Look what happened to Parler. It was adding millions of users in late 2020 as Twitter censorship intensified. It was becoming a viable competitor. Then the attacks started, including detailed articles in major media. Apple removed the app from its store. Then the web host company Amazon responded and simply blasted the company into the ether, just like that. Eventually Parler regrouped but never recovered its previous momentum.
The Ministry of TruthJust yesterday, I received an email from Google Ads that they would no longer accept any ads that seem not to take a pure U.S. line on the Russia/Ukraine war. Is this a private company parading for truth and against misinformation? Or is this a private company that has given over the management of its information architecture to match government priorities? Wars are complicated with many layers of facts and arguments. Pushing only one settled view of good guys and bad guys is perhaps the way governments like it but it is inconsistent with everything we know about the history of nation-state relationships.
The Ministry of Truth effortlessly pivoted from one opinion on Covid to one opinion on Russia/Ukraine. It will continue this toward whatever the next thing is: perhaps what to do about inflation.
Here is the grave problem with the myriad people who are demanding a breakup of Big Tech. Who or what is going to break it up? Why should anyone assume that government, the very institution that has been the major source of the problem, is the right tool? Any effort by government to break up Big Tech is certainly going to be captured by the very companies that government seeks to control. Musk’s capitalistic means here are not only more consistent with the American way but also more workable in the end.

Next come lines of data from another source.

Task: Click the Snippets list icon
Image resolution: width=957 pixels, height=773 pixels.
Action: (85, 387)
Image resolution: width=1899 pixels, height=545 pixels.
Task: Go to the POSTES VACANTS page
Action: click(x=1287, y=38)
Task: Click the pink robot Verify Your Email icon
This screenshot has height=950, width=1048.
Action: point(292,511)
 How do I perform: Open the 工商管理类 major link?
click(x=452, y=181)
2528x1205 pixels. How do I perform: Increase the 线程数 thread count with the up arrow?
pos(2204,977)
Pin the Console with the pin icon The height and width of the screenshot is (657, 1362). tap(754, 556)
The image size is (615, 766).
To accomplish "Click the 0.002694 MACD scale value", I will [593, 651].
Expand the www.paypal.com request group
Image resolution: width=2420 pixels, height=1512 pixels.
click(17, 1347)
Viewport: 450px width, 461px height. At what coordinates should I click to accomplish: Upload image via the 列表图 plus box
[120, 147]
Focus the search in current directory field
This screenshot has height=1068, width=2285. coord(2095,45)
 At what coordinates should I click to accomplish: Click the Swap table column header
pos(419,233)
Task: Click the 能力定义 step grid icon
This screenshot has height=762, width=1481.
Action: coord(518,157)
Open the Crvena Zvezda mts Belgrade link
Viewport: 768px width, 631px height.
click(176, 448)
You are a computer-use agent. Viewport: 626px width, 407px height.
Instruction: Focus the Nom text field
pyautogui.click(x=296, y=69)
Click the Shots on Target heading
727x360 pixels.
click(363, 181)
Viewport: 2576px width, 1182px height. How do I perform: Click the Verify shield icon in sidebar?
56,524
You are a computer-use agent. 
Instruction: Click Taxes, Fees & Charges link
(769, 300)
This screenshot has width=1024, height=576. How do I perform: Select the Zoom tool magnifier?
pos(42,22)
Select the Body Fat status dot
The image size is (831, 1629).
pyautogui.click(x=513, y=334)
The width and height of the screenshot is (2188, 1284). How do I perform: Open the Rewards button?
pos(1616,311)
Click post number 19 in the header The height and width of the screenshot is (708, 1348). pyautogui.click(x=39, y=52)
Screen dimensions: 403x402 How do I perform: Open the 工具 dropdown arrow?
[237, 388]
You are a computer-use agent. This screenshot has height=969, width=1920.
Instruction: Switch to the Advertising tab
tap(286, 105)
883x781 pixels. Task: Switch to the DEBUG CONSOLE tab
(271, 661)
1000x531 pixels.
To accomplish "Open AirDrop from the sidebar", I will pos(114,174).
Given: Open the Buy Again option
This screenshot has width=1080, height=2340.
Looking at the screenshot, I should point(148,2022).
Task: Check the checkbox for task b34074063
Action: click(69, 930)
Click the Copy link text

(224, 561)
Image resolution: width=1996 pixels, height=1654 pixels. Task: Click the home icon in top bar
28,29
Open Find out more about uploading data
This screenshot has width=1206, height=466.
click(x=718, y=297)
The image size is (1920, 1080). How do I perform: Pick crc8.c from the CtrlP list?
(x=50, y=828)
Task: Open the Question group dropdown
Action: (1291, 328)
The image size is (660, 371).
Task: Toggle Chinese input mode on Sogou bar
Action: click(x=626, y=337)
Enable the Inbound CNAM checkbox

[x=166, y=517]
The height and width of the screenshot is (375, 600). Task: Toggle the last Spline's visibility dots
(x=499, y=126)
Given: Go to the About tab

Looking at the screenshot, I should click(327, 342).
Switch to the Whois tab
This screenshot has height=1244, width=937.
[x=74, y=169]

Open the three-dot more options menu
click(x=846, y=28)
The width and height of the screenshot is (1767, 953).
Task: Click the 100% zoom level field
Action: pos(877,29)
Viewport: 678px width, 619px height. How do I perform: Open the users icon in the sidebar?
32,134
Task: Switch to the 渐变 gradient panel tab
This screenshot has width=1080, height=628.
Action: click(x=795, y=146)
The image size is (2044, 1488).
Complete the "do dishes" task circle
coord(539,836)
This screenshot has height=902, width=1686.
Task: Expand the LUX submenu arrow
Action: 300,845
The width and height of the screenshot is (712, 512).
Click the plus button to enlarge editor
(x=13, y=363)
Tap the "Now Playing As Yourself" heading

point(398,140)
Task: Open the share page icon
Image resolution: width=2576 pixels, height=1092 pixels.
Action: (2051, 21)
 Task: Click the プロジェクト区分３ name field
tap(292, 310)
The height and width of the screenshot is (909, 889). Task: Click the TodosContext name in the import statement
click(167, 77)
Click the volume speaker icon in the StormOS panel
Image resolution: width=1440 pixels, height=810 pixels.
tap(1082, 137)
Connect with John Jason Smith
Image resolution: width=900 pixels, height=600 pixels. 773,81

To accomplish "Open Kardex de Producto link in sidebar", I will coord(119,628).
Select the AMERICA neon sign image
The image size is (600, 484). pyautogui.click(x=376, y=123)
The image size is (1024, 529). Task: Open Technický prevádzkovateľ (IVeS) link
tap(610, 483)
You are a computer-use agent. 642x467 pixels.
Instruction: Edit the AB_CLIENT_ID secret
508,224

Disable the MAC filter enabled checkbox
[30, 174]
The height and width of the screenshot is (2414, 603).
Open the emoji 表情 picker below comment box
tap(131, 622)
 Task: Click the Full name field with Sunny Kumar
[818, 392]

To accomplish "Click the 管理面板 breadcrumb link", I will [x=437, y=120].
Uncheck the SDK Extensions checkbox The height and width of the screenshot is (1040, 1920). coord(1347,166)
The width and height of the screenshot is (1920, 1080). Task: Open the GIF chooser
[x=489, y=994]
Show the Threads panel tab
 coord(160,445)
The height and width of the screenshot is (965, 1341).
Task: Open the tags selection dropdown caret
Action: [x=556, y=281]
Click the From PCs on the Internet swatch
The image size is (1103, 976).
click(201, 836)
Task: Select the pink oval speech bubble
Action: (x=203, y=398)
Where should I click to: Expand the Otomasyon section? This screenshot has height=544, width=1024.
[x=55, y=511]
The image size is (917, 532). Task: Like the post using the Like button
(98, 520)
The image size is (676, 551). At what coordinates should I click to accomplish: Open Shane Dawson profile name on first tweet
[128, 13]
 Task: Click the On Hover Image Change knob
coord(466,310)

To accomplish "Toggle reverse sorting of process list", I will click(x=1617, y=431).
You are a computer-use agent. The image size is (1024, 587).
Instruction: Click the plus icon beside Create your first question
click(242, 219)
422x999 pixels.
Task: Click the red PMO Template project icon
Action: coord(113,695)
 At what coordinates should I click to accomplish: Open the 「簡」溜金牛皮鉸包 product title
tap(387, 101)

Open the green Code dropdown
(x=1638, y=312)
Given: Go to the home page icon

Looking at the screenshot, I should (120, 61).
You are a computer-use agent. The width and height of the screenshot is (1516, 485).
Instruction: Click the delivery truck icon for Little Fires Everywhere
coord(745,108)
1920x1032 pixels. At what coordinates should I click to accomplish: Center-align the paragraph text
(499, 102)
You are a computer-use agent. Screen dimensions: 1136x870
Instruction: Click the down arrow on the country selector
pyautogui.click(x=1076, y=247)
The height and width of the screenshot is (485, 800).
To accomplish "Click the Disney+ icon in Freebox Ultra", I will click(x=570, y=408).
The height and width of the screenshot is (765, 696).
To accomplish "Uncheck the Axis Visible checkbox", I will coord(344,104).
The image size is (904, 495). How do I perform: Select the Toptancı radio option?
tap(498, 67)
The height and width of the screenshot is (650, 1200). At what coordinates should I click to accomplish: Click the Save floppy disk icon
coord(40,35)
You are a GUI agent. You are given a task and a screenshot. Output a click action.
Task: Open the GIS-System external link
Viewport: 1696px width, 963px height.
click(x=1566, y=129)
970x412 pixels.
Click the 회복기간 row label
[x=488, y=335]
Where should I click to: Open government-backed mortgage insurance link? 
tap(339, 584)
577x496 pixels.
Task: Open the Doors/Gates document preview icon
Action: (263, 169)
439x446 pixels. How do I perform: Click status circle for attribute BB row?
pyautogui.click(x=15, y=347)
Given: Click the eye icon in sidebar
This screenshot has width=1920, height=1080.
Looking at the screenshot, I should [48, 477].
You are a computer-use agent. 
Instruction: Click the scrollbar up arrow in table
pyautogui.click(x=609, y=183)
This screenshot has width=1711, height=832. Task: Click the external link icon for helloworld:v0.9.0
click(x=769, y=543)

Last week, Peter Thiel denounced the “financial gerontocracy” that is rallying behind fiat currency and putting down cryptocurrency. He predicts that the young will overthrow the old in time. We could make the same observation about corporate rulers today. Too many among them have signed up to become sock puppets for the state and a “woke” cultural/social agenda. That has had a profound effect on American life and life all over the world.
Elon Musk’s exciting and dramatic move represents a bold attempt to overthrow the regime of control, propaganda, and enforced opinion as manufactured by the administrative state. It could be a sign of things to come. The upheaval of our times will eventually touch every institution based on the widespread perception that something has gone very wrong and cries out for a fix.